[LISTED RECORDS]

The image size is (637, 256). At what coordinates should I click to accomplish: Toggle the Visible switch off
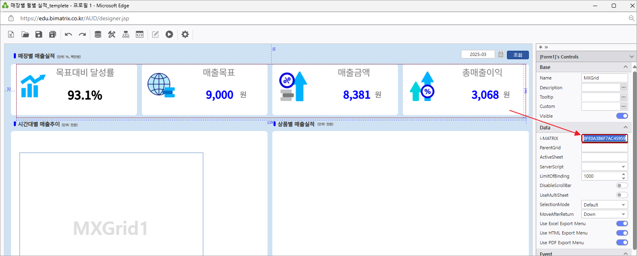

[/LISTED RECORDS]
[LISTED RECORDS]

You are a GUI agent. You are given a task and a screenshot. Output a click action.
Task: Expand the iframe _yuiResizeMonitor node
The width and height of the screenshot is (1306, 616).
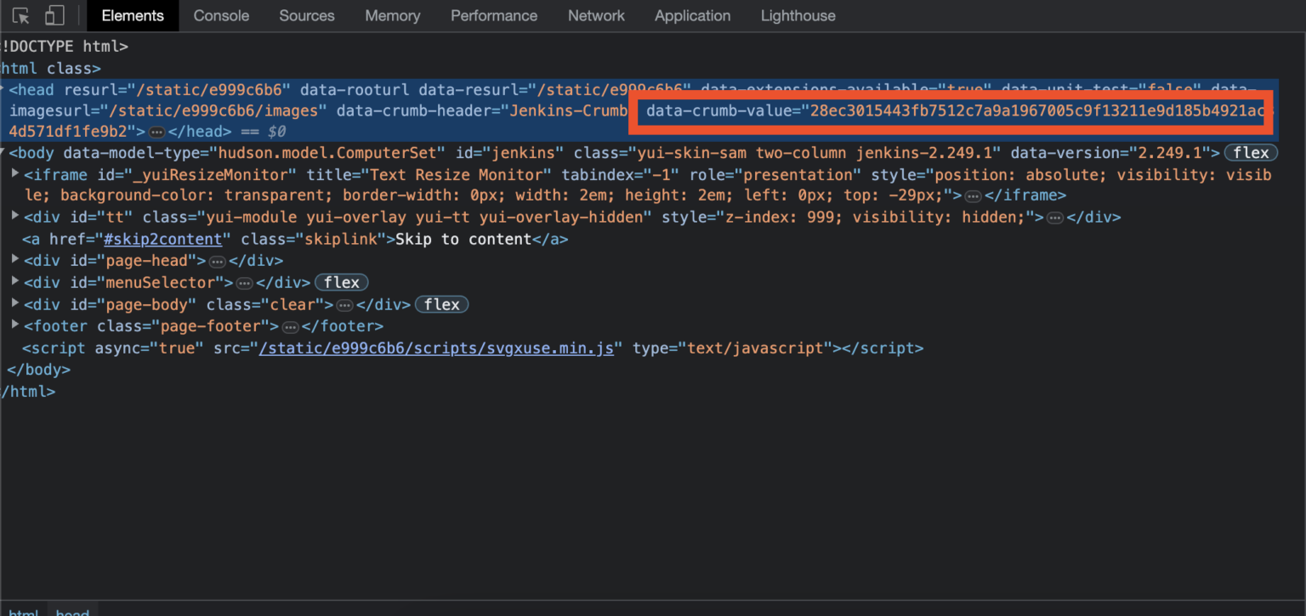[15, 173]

[/LISTED RECORDS]

WHAT YOU HAVE TO DO :: The lines that mention the word "click" should be pulled from the records above.

ANSWER SECTION ::
The image size is (637, 256). At what coordinates should I click to accomplish: Toggle the Visible switch off
You are a GUI agent. You are given a task and a screenshot. Output a click action.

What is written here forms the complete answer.